Relaxation of quantitative energy objectives on generation expansion planning: A computational and policy study

Summary In the present research, a decision support tool is presented for the optimization of generation expansion planning (GEP) of semiliberalized electricity markets under specified quantitative energy objectives. The evolution of the anticipated System Marginal Price is estimated overtime, in conjunction with power sector's structure. A hybrid solver has been used for that task. It comprises of the Improved Stochastic Ranking Evolution Strategy (ISRES) and the Interior Point Algorithm (IPA), in an attempt to exploit their distinct characteristics. The quantitative energy objectives are represented as constraints. A relaxation factor is applied on the aforementioned constraints and its effect on the power sector's formation and the optimization procedure is demonstrated through a series of representative computational experiments.

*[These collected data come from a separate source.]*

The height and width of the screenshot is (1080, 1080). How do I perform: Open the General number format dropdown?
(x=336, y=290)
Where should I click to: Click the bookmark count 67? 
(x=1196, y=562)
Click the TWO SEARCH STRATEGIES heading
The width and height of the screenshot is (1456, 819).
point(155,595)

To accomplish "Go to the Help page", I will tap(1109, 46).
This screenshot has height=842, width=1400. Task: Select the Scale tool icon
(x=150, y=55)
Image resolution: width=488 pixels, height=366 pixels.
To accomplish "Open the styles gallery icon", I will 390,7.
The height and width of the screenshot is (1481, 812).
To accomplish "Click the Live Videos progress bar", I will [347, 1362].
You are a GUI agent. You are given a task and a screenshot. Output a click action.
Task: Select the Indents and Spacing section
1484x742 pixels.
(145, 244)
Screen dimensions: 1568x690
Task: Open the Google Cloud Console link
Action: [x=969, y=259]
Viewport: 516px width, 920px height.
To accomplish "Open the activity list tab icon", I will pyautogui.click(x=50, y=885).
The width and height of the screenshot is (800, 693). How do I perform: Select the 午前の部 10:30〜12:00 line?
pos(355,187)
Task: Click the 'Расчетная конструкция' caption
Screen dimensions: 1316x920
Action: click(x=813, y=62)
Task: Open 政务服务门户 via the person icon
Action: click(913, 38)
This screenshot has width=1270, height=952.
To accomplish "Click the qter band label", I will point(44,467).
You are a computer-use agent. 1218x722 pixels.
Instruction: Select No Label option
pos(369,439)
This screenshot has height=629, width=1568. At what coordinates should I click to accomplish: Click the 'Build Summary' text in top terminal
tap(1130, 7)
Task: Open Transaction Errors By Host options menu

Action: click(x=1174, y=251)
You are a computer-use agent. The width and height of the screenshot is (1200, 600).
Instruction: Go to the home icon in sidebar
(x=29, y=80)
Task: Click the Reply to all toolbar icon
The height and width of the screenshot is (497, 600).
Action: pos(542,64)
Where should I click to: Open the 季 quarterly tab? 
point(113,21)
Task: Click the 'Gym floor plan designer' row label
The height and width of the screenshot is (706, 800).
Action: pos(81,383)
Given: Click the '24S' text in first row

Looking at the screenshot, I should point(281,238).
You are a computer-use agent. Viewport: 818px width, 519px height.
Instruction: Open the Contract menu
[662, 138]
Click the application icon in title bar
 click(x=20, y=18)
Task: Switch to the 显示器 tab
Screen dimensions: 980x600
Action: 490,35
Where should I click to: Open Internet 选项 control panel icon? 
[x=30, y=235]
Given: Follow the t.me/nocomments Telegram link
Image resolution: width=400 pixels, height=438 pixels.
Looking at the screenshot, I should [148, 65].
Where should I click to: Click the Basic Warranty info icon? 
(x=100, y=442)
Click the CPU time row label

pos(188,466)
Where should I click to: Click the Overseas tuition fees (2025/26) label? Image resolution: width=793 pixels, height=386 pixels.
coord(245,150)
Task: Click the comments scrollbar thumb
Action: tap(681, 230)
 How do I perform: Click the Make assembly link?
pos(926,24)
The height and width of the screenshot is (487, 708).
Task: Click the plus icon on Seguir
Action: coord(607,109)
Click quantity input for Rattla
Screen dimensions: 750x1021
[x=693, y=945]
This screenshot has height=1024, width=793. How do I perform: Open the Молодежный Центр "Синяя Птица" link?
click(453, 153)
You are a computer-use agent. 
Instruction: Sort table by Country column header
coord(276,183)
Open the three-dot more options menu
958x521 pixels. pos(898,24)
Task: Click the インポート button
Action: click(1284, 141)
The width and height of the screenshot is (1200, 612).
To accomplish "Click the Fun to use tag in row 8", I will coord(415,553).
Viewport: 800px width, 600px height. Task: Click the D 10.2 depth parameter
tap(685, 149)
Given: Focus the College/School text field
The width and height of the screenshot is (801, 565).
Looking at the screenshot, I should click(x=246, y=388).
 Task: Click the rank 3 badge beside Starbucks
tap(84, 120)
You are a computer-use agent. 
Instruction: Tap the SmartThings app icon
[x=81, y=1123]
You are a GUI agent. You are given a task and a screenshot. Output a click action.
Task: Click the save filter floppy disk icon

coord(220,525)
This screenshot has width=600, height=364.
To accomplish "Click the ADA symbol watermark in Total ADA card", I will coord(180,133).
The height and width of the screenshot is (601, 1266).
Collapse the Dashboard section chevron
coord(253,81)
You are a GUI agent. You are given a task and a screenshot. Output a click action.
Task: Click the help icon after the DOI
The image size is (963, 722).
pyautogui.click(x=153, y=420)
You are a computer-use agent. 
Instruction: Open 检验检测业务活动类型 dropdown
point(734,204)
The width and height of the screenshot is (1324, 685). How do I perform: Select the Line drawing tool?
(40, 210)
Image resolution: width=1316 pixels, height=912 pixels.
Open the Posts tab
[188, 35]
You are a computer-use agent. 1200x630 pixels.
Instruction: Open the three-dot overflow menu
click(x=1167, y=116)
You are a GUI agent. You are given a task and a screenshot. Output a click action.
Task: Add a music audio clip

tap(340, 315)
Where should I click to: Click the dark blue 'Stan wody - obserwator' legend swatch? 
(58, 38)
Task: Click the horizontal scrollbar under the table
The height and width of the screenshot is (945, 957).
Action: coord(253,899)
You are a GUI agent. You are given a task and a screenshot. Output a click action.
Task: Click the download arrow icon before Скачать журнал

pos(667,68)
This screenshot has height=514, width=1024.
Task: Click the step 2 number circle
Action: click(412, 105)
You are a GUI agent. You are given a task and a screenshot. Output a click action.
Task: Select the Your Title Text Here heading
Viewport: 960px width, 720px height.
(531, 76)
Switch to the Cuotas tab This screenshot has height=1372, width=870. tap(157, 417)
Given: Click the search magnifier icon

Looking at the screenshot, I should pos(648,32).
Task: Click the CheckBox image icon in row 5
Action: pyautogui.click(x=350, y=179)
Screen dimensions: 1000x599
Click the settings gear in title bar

The results derived from using various relaxation levels are compared with a base case where the energy constraints are not embedded. Capacity orders are extracted denoting the optimal steps towards accomplishing the energy objectives. The evolution of some core indicators of the energy system is compared amongst the investigated cases. Relaxation facilitated the optimization procedure without intervening in GEP scheduling by much. Moreover, ISRES-IPA is benchmarked against commonly used solvers, demonstrating improved performance on the GEP model's optimization. The decision support tool presented and the conclusions extracted from this study may be of interest to energy policy makers, planners, and investors.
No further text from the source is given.